Travis unwittingly found himself in the right place (West London) at the right time – punk was just about to explode and the record shop was at the epicentre of the new DIY culture. "The Clash lived up the road, and The Sex Pistols would come in trying to sell us all the records they'd nicked from somewhere else," he recalls.

It was not long before Travis was able to realise his ambition to set up a nationwide independent distribution network, linking independent record shops and emerging small labels all over the country, such as Fast Product in Edinburgh, which released early singles by The Human League, Gang of Four and The Dead Kennedys. "It was a political idea," says Travis, "in that if you can control what's on in your local cinema or in your bookshops and record stores, in a way you are participating in tilting culture in a specific direction."
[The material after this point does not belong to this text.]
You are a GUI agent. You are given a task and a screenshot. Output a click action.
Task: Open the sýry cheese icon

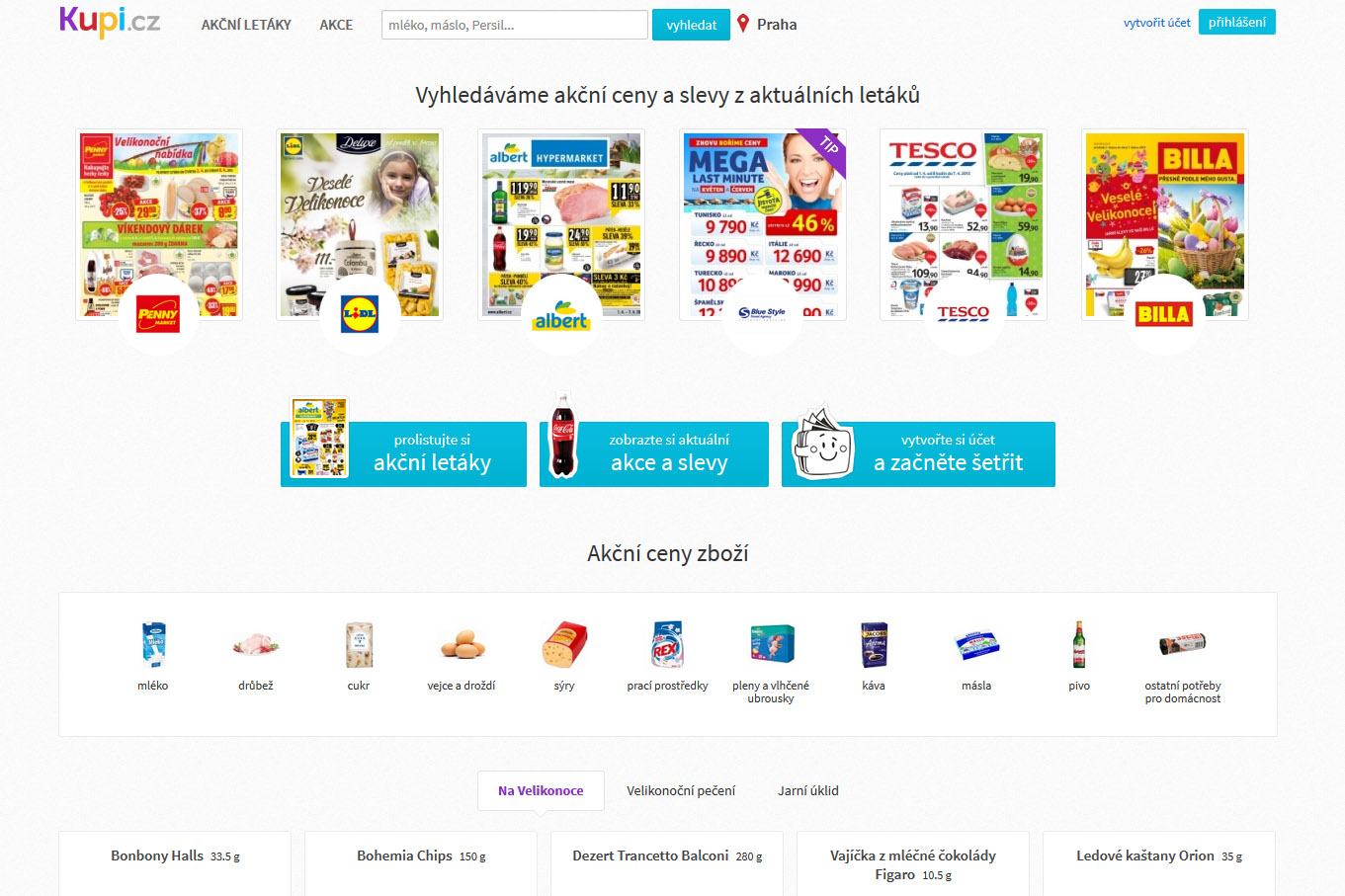click(x=564, y=646)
The Rough Trade label emerged two years later, almost as an afterthought, offering an unheard of 50/50 split of the profits between artist and label. "It just seemed like a fair way of doing business," shrugs Travis. "The whole do-it-yourself idea made public all these things that were secrets of the industry and that was a wonderful and empowering thing. It just demystified the whole process and made you think, 'The person next to me is doing it, so I'd better hurry up and get on with it,' and that was the atmosphere in which the label started, really."
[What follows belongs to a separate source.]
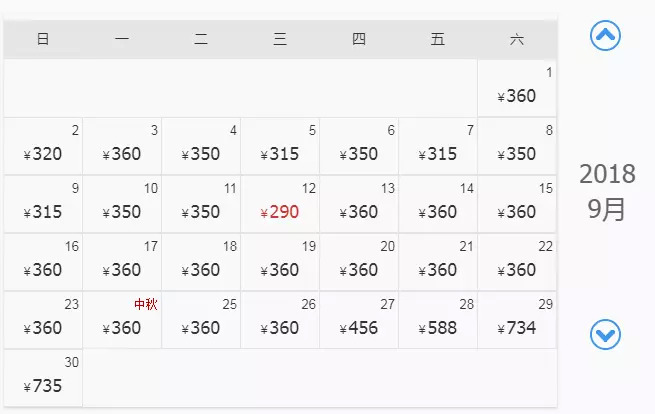Select September 30 priced ¥735
The image size is (655, 414).
coord(43,378)
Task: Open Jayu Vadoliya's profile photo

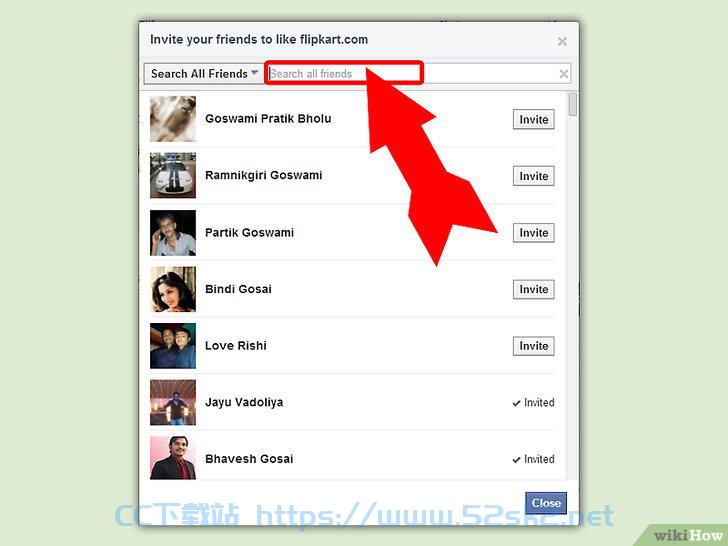Action: point(173,403)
The first release was Paris Maquis, by French punk band Metal Urbain – not the most recognisable name in a roster that grew to include such punk and post-punk stalwarts as The Fall, Stiff Little Fingers and Pere Ubu, and now features Belle & Sebastian, Arcade Fire and Jarvis Cocker.

Asking Travis to pinpoint key Rough Trade releases is a bit like asking him to choose his favourite child – "I don't think we've ever released anything we weren't proud of," he says – but there is one band who, for many, came to embody Rough Trade's independent, outsider, egalitarian ethic with a string of standout albums.

"The Smiths was the time when we realised that we could become a proper record company and take a band all the way," says Travis. "That was perhaps when we grew up a bit."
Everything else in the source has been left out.